#### [Task inputs]
-- Opening Marker --

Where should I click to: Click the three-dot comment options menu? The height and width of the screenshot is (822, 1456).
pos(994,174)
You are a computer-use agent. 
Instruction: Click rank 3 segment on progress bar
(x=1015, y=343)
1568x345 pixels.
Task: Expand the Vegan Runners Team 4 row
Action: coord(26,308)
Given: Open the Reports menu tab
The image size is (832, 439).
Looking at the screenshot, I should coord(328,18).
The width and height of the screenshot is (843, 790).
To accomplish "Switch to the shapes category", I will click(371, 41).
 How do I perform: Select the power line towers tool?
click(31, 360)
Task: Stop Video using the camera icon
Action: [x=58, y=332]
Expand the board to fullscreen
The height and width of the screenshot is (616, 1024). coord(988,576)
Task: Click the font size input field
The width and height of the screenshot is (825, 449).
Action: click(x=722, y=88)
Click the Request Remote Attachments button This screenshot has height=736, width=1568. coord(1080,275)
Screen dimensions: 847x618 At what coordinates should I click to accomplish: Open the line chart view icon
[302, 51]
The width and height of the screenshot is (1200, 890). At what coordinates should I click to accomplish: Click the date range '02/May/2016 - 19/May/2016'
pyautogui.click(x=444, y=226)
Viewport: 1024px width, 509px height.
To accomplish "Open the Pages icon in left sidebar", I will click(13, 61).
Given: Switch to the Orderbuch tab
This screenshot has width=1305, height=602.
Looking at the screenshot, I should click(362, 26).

-- Closing Marker --

Begin at the line containing "Click the Request" and reproduce every line through the last one in the records above, exactly.

#### [Answer space]
Click the Request Remote Attachments button This screenshot has height=736, width=1568. coord(1080,275)
Screen dimensions: 847x618 At what coordinates should I click to accomplish: Open the line chart view icon
[302, 51]
The width and height of the screenshot is (1200, 890). At what coordinates should I click to accomplish: Click the date range '02/May/2016 - 19/May/2016'
pyautogui.click(x=444, y=226)
Viewport: 1024px width, 509px height.
To accomplish "Open the Pages icon in left sidebar", I will click(13, 61).
Given: Switch to the Orderbuch tab
This screenshot has width=1305, height=602.
Looking at the screenshot, I should click(362, 26).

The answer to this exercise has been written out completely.